▶ **Stated problem 1**
Answer these questions using the commit notice about the email parsing revert:
(a) Which commit is being reverted?
(b) On which branch was the change made?
(c) What is returned when the parse fails?
▶ **Stated problem 2**
Sum up the commit notice about the email parsing revert in two sentences.
▶ **Stated problem 3**
Go on with the commit notice about the email parsing revert from the point where it stops.

[Python-checkins] gh-106669: Revert "gh-102988: Detect email address parsing errors ... (#105127)" (#106733)

gpshead webhook-mailer at python.org
Thu Jul 20 23:30:55 EDT 2023


https://github.com/python/cpython/commit/a31dea1feb61793e48fa9aa5014f358352205c1d
commit: a31dea1feb61793e48fa9aa5014f358352205c1d
branch: main
author: Gregory P. Smith <greg at krypto.org>
committer: gpshead <greg at krypto.org>
date: 2023-07-20T20:30:52-07:00
summary:

gh-106669: Revert "gh-102988: Detect email address parsing errors ... (#105127)" (#106733)

This reverts commit 18dfbd035775c15533d13a98e56b1d2bf5c65f00.
Adds a regression test from the issue.

See https://github.com/python/cpython/issues/106669.

files:
M Doc/library/email.utils.rst
M Doc/whatsnew/3.12.rst
M Lib/email/utils.py
M Lib/test/test_email/test_email.py
M Misc/NEWS.d/next/Security/2023-06-13-20-52-24.gh-issue-102988.Kei7Vf.rst

diff --git a/Doc/library/email.utils.rst b/Doc/library/email.utils.rst
index a87a0bd2e7de6..345b64001c1ac 100644
--- a/Doc/library/email.utils.rst
+++ b/Doc/library/email.utils.rst
@@ -65,11 +65,6 @@ of the new API.
    *email address* parts.  Returns a tuple of that information, unless the parse
    fails, in which case a 2-tuple of ``('', '')`` is returned.

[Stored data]
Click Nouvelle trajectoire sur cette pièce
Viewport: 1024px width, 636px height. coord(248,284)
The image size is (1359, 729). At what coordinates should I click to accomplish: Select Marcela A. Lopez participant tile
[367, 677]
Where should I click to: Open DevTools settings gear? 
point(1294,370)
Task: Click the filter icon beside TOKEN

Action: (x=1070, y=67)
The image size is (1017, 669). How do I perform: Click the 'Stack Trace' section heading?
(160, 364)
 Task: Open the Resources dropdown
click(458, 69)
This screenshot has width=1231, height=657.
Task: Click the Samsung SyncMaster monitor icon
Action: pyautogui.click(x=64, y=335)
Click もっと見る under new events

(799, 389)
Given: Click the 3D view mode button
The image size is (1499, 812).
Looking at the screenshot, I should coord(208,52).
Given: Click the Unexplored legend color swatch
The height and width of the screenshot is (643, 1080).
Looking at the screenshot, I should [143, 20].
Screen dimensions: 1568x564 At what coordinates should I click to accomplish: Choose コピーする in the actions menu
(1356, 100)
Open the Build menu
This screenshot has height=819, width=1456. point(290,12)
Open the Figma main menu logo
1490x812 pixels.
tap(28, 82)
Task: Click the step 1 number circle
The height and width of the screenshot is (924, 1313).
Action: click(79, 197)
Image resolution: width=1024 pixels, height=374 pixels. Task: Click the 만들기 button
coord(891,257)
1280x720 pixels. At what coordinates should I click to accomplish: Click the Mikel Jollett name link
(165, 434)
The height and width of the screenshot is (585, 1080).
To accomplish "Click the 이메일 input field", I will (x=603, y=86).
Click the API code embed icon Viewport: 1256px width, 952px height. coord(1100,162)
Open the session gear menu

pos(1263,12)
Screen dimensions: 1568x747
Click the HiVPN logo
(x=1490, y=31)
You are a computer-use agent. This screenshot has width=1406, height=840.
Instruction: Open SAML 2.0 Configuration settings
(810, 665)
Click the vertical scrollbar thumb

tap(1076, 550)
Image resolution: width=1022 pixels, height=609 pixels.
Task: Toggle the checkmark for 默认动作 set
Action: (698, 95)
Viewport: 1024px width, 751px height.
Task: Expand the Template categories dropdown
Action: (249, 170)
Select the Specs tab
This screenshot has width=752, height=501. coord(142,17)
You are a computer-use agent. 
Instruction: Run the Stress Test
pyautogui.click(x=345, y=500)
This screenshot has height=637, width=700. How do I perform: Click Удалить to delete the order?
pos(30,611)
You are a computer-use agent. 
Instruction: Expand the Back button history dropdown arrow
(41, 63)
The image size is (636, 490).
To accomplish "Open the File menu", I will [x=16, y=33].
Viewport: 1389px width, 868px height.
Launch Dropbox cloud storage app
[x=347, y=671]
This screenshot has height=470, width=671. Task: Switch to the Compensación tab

▶ **Written response 1**
(a) Commit 18dfbd035775c15533d13a98e56b1d2bf5c65f00.
(b) main.
(c) A 2-tuple of ``('', '')``.

▶ **Written response 2**
The commit notice reports a change on the main branch by Gregory P. Smith that reverts commit 18dfbd035775c15533d13a98e56b1d2bf5c65f00, the gh-102988 change to detect email address parsing errors, and adds a regression test from issue gh-106669. It lists five modified files, among them Lib/email/utils.py and Lib/test/test_email/test_email.py, and then starts a diff of Doc/library/email.utils.rst.

▶ **Written response 3**
 
-   .. versionchanged:: 3.12
-      For security reasons, addresses that were ambiguous and could parse into
-      multiple different addresses now cause ``('', '')`` to be returned
-      instead of only one of the *potential* addresses.
-
 
 .. function:: formataddr(pair, charset='utf-8')
 
@@ -92,7 +87,7 @@ of the new API.
    This method returns a list of 2-tuples of the form returned by ``parseaddr()``.
    *fieldvalues* is a sequence of header field values as might be returned by
    :meth:`Message.get_all <email.message.Message.get_all>`.  Here's a simple
-   example that gets all the recipients of a message:
+   example that gets all the recipients of a message::
 
       from email.utils import getaddresses
 
@@ -102,25 +97,6 @@ of the new API.
       resent_ccs = msg.get_all('resent-cc', [])
       all_recipients = getaddresses(tos + ccs + resent_tos + resent_ccs)
 
-   When parsing fails for a single fieldvalue, a 2-tuple of ``('', '')``
-   is returned in its place.  Other errors in parsing the list of
-   addresses such as a fieldvalue seemingly parsing into multiple
-   addresses may result in a list containing a single empty 2-tuple
-   ``[('', '')]`` being returned rather than returning potentially
-   invalid output.
-
-   Example malformed input parsing:
-
-   .. doctest::
-
-      >>> from email.utils import getaddresses
-      >>> getaddresses(['alice at example.com <bob at example.com>', 'me at example.com'])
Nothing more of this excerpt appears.